The Court restated the same principle in the case of Hirani Vs Kassam (1952) 19 E.A.C.A 131 where it was held as follows:

“Prima facie, any order made in the presence and with the consent of counsel  is binding on all parties to the proceedings or action, and on those claiming under  them …… and cannot be varied or discharged unless obtained by fraud, or collusion, or by an agreement contrary to the policy of the Court …..;  or if the consent was given without sufficient  material facts, or in misapprehension or in  ignorance of material facts; or in general  for a reason which would enable the Court  to set aside an agreement”.

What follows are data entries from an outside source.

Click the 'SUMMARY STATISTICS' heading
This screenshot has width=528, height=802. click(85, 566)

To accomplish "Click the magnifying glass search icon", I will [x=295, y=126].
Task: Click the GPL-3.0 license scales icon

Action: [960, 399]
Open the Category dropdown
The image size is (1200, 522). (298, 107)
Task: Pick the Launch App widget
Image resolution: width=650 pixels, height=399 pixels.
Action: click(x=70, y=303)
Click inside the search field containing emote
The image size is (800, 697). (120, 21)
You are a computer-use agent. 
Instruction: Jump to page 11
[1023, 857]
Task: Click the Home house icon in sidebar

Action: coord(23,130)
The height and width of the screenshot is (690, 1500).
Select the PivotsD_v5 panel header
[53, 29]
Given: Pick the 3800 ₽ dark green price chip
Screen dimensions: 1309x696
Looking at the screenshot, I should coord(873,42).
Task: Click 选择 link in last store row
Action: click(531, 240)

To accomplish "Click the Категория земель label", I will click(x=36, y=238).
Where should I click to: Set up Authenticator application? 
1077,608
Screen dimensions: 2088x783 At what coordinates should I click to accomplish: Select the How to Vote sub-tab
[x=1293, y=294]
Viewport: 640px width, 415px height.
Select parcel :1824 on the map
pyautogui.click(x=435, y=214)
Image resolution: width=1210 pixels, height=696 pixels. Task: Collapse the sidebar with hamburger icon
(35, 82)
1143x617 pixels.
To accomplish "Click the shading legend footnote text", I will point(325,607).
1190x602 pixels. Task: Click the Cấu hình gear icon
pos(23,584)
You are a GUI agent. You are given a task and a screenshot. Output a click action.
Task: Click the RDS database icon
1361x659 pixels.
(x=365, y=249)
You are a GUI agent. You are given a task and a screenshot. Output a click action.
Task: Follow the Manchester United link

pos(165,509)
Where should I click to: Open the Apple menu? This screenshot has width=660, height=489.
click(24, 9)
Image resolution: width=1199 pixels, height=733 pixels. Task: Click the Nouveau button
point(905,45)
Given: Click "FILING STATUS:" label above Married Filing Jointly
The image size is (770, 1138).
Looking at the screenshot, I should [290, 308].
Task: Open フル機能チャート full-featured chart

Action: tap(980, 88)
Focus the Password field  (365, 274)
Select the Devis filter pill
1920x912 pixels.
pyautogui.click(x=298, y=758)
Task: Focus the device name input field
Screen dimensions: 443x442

The applicant in his affidavit in support of this application or the grounds on the face of the application herein has not alluded to any of the above reasons for setting aside the consent order.  He is only blaming his former lawyer for failure to substitute him for the plaintiff within the mandatory period.  There is no evidence showing that the applicant provided his former advocate with instructions to initiate the substitution in place of the original deceased plaintiff.  There is even no letter written by the applicant to the Advocates Complaints Commission against their former advocates of any professional misconduct in the handling of this case.  In any event, an advocate has general instructions to compromise a suit on behalf of his client provided he acts in good faith and not contrary to express negative directions. That was the holding in the case of Kenya Commercial Bank Limited Vs Benja Amalgamated Limited & another (1998) e K.L.R where the Court of Appeal cited a passage in the Supreme Court Practice 1976 (Vol 2) paragraph 2013 page 620 as follows:

“Authority of Solicitor – a solicitor has a general authority to compromise on behalf of his client, if he acts bona fide and not contrary to express negative directions; and it would seem that a solicitor acting as agent for the principal has the same  power….. No limitation of the implied authority avails the client as against the  other side unless such limitation has been brought to their notice...”. (Emphasis mine)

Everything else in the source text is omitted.